Show Statement of Intent
I am an interdisciplinary artist who works mainly with painting and illustration. Growing up in a polycultural environment that included aspects of Korean, Thai, British, and American cultures, the concept of identity, which for most is primarily rooted in one or two geographical locations, is an area of active discovery for me. This discovery happens simultaneously with the mending of my relationship with my own Korean heritage and feelings of being an outsider.
I grew up in a Korean household in Thailand and went to British and American schools. The exploration of the cultural multiplicity behind my works can be visualized as three concentric circles. The outer ring represents broad collectivist and individualist cultures that I grew up in (represented by the painting and the prints of the tigers), the second ring is my exploration of my Korean heritage (represented by the figure of the tiger in all the works and the children’s book) and the center is the culture that is uniquely formed in a family (the bedtime and cooking rituals in the illustrated children’s book and the mending ritual of the embroidery). These specific practices are ascribed to cultural rituals such as storytelling, mending, and the culinary arts. My artworks are a collaboration between past and present, using techniques such as embroidery and illustration, and aesthetics of pop art and eastern art brushstrokes, that uplift under-acknowledged artistic traditions in a way that has mass appeal.
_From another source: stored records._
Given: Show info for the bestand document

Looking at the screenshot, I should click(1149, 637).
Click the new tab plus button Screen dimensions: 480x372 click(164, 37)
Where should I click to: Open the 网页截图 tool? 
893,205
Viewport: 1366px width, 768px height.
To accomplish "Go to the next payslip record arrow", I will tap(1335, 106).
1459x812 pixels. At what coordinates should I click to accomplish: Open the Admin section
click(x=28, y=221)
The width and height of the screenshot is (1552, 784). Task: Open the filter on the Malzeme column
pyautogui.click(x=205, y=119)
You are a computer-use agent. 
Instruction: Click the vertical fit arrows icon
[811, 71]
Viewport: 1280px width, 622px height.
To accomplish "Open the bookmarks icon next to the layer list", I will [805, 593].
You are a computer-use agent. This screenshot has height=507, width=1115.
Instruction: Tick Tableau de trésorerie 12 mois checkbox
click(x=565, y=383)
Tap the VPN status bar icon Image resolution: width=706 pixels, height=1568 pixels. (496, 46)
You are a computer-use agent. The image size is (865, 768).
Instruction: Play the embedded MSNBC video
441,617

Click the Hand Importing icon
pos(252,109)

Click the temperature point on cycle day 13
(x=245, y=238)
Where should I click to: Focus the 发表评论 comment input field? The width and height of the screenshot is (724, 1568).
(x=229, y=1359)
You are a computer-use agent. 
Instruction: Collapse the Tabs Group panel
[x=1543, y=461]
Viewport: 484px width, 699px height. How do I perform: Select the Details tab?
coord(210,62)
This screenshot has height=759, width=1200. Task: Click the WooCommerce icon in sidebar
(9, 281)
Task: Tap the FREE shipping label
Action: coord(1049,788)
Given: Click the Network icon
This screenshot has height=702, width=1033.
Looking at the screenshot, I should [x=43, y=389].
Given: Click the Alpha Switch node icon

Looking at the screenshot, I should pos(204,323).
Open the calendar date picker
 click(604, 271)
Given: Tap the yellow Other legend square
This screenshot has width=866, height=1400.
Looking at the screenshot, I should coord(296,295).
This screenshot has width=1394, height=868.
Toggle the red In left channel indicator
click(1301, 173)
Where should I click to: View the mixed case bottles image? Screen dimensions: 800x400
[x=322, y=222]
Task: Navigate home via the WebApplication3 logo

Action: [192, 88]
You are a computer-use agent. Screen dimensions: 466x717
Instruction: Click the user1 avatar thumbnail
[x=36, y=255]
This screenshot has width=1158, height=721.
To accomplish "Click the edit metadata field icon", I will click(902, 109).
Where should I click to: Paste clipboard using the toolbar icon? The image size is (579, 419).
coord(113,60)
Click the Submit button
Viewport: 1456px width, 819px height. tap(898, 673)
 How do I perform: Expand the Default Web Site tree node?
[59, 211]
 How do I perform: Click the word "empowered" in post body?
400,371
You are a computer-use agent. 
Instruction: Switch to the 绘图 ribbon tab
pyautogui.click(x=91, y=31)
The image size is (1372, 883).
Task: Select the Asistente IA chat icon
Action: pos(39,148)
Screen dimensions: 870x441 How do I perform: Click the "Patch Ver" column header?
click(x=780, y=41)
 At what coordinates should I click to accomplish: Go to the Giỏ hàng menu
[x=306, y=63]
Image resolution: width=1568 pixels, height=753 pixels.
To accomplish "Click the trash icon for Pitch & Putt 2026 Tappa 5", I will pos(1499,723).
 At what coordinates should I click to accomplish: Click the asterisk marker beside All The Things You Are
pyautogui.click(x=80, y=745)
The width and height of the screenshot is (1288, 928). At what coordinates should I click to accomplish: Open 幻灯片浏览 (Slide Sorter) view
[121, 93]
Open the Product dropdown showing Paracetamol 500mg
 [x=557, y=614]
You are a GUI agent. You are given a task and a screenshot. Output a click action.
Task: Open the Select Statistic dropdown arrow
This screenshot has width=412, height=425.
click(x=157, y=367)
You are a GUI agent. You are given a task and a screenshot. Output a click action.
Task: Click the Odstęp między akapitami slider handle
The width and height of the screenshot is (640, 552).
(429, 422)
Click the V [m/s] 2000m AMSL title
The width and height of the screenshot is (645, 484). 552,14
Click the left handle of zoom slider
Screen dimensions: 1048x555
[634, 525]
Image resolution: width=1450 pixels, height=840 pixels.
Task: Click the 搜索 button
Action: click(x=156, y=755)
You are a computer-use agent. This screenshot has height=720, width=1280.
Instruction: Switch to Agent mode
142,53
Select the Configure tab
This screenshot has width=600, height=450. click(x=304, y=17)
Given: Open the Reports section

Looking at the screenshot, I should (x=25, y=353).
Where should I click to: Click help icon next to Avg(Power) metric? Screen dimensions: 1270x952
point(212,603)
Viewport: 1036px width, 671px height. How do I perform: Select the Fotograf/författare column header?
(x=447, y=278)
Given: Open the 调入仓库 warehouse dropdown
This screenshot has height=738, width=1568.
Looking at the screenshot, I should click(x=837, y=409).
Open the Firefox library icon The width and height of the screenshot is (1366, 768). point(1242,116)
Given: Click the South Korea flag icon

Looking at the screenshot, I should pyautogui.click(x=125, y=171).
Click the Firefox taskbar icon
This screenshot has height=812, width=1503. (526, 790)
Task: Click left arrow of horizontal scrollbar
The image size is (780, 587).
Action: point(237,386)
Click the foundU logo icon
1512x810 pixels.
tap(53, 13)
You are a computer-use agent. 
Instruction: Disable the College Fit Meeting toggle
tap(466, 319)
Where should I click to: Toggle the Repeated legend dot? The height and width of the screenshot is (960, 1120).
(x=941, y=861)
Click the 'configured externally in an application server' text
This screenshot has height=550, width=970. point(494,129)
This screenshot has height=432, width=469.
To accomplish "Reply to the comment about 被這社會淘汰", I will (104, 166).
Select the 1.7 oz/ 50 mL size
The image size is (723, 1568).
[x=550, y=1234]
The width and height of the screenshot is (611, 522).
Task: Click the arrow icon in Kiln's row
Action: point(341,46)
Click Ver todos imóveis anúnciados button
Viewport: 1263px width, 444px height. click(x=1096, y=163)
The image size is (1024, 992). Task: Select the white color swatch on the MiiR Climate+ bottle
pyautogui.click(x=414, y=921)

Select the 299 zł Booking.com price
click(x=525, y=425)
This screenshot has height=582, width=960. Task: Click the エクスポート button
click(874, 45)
Tiger Talisman Paintings and Tiger Prints
The central figure in this exhibition is the Horangee, the tiger. The Horangee is an icon of Korea, my birth country. It appears in all aspects of Korean culture, from the shape of a map of Korea -- which resembles a tiger -- to its depiction in ancient Korean paintings. The tiger was the mascot for the 1989 Seoul Olympics, and it makes frequent appearances in Korean folklore.